The past few months have been hectic, family issues that turned us upside down, work obligations that involved moving to a new building and lots of upheaval, Centrelink paperwork being accidently shredded (not by me, by them) then the new forms going missing - it took 6 weeks to get the whole damm thing sorted from start to finish and a continuing hassle with my job provider that still hasnt been sorted.  I'm bending over backwards to do my part and the system just keeps stuffing up.

I get up in the morning, i go through the motions - washing, cleaning, cooking, reading, volunteering and then bed.  I do a bit of crafting (more out of habit than actually wanting to create something) and a bit gardening and thats my day. The banality of it all is driving me round the bend. I feel like I am waiting for something big to happen, been feeling this way for a long time - I wish the universe would hurry up and show me whats coming... be careful what you wish for LOL.

Friday, May 31, 2013

Owls, loo rolll cosies and cushions

These little guys are hanging out at my place.  Sweet owly brooches ready to find new homes.  They are soooo cute I don't want to part with them.  I wonder if I can find my decorative birdcage, i wonder where I hid it. Somewhere under the spare bed probably packed away. I spent two hours this morning in the craft room looking for brooch backs and luggage labels, why is everything you lose always in the last place you look.
Young love, isn't it sweet.  Spur of the moment make, he was so alone I just had to make him a girlfriend.  As soon as their eyes met that was it. I haven't got the heart to part them now.

These I made a while back to go on the kitchen sofa, both sides are different and the big white one was just made with squares i had lying around.  I wish I could find where i got them from, somewhere in blogland. The diagonal blanket was made from all the odd balls of yarn I had in my stash and had fallen out of love with.
I have been busy with volunteering and keeping my mind and fingers occupied with crochet. Lots of ideas floating around, I'm going to have to get a butterfly net to catch them though, I just can't seem to get them where I want them. My backs been playing up so I have had to give up cleaning for a while, so far I've managed to not slip a disc again.
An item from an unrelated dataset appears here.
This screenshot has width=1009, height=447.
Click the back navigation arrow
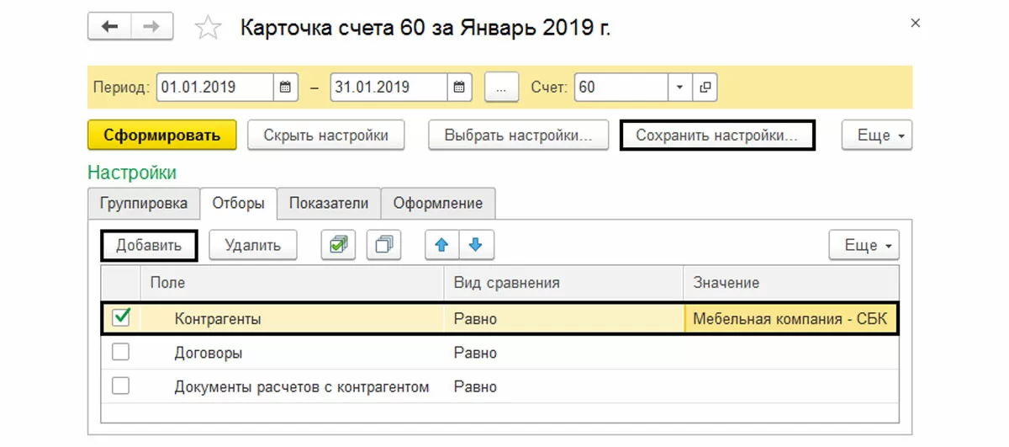pyautogui.click(x=109, y=27)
Ryans done work in the garden for me, just getting on top of the pruning, though if he had his way everything would be pruned at ground level. He even got the mower fixed for me as well, new blades, new spark plugs, changed the oil and the wheel put back on. It was fine mowing with three wheels - until of course you hit a bandicoot hole and then chuffing black smoke and the cursing and jumping up and down trying to get it started.  Liams worked on my car and Matt eats all the left overs up.  So they all help out in their own ways.
Okay, better go get petrol, check the radiator, pack my market box etc etc etc.
I want to jump in the shower early as well before it gets cold, first day of winter tomorrow, its not cold by UK standards but it is still chilly.  Perhaps a curry for dinner to warm me up.
UHRU

Jan

Tuesday, April 30, 2013

End of April

I have been so slack in keeping posted.  I've actually been so slack in my crafting.  But renewed interest in the bunnies and the pigs have sent me scurrying to the craftroom to make a start on a new bunch.  The ideas are flowing thick and fast and my friend and I are considering going back to the markets some time in the future.

I have buying up some beautiful threads recently and so want to start back embroidering, this one i did maybe two years ago and just made it up as I went along. Its stitched with just one thread using a few crewel work stitches.  
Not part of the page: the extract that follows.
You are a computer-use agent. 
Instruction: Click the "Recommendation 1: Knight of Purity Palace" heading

The backrest of my daggy computer chair, it'll do me another  couple of years.

My owl brooches made from an applique pattern by RepeatCrafterMe

Well, I'd better get a wiggle on, busy busy busy today, been up since 6 and made a crochet dress for the piggy and  done a quick tidy up, at least I won't have to water the garden today, we are getting a bit of rain from that tropical low.  A cyclone this late in the season, how strange the weather is being.  Off to work I go.